Oct 6, 2017

Cancer Stages and Grades

Cancer is the name given to a collection of related diseases. In all types of cancer, some of the body’s cells begin to divide without stopping and spread into surrounding tissues.
Too many of us are aware of the prevalence of cancer in our society. Two words often come up, but are not universally understood. Staging is for the cancer itself and grade references the actual tumor. There are different grading systems for different types of cancer. For instance, there is Gleason for prostate cancer, Bloom-Richardson for breast cancer, Fuhrman for kidney cancer, etc.

Cancer stage refers to the size and/or reach of the original (primary) tumor and whether or not cancer cells have spread (metastasized) elsewhere in the body. Stages do not change from initial diagnosis, even if the cancer becomes more aggressive. This is important for consistent statistical analysis.

Stage 0 (zero) Abnormal cells are present, but have not spread to nearby tissue.
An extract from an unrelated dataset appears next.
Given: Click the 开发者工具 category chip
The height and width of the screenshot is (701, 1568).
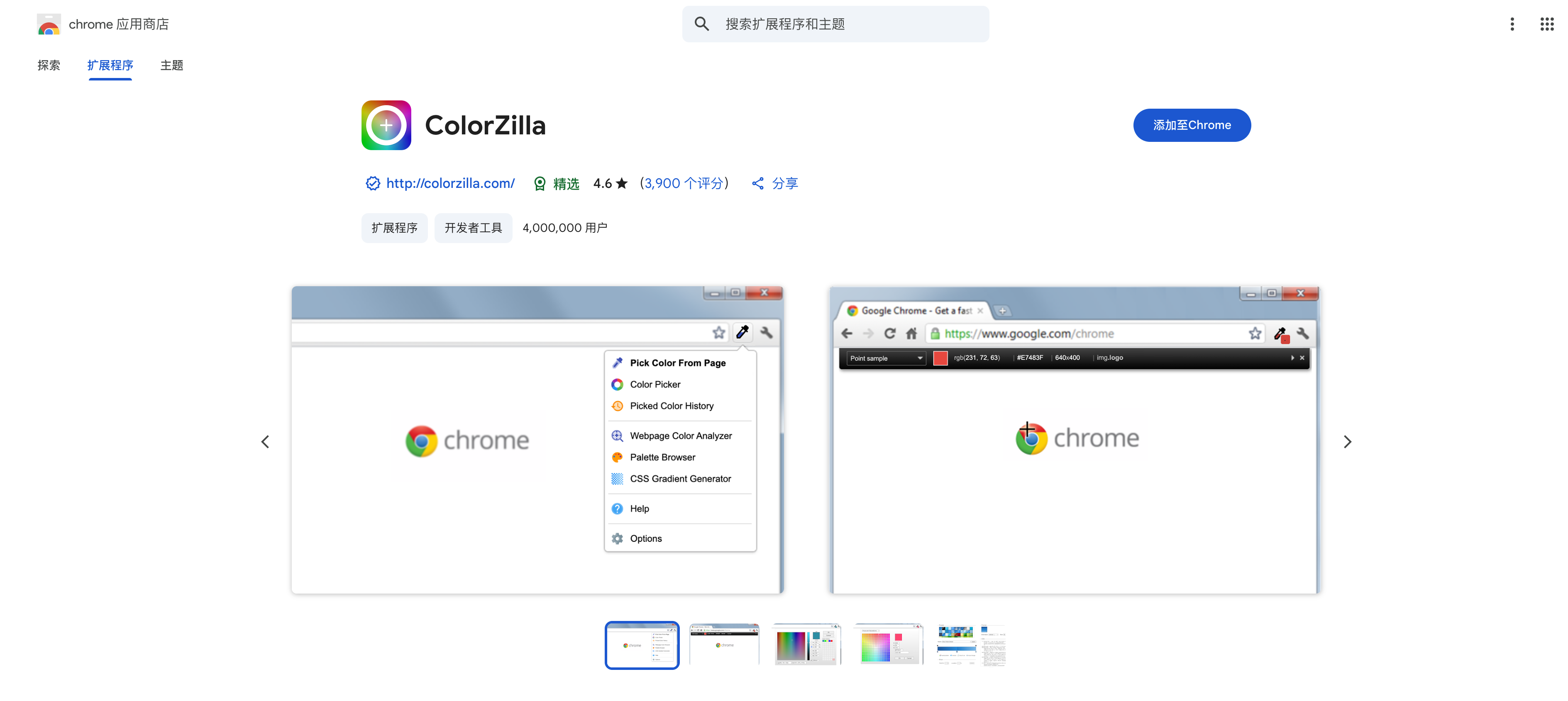Looking at the screenshot, I should tap(473, 228).
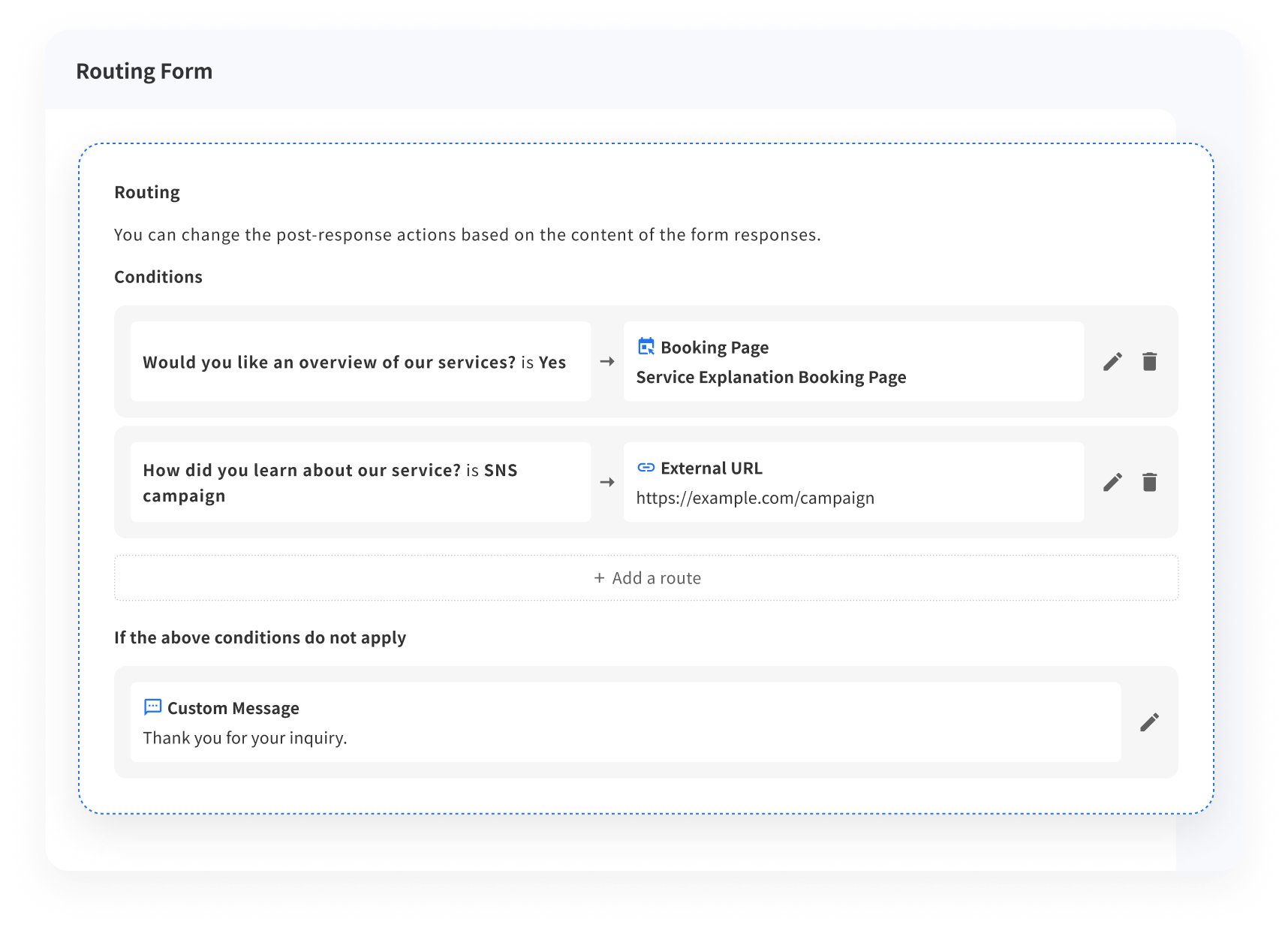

Stages I, II, and III indicate cancer is present. The higher the number, the larger the cancer tumor and the more it has spread into nearby tissues. Stage IV shows the cancer has spread to distant parts of the body.
Staging is usually based on the TNM system of classifying cancer. In the TNM system, each cancer is assigned a letter or number to describe the tumor, node, and metastases. T stands for the original (primary) tumor. N stands for nodes and tells whether the cancer has spread to the nearby lymph nodes. M stands for metastasis.
Tumor grade is the description of a tumor based on how abnormal the tumor cells and tumor tissue looks under a microscope. There are four grades G1 Well differentiated (low grade), G2 Moderately differentiated (intermediate grade), G3 Poorly differentiated (high grade), and G4 Undifferentiated (high grade). Grade 3 and 4 tumors tend to grow rapidly and spread faster than tumors with a lower grade.

Low-grade cancer cells look more like normal cells and tend to grow and spread more slowly than high-grade cancer cells. Cancer grade may be used to help plan treatment and determine prognosis.
In addition, there are two tumor types, benign, such as moles and warts and malignant, where the cells invade the surrounding tissue and organs.

Generally, there are five cancer stages, four tumor grades, and two tumor types, benign and malignant. Unlike school, a high stage or grade is not good.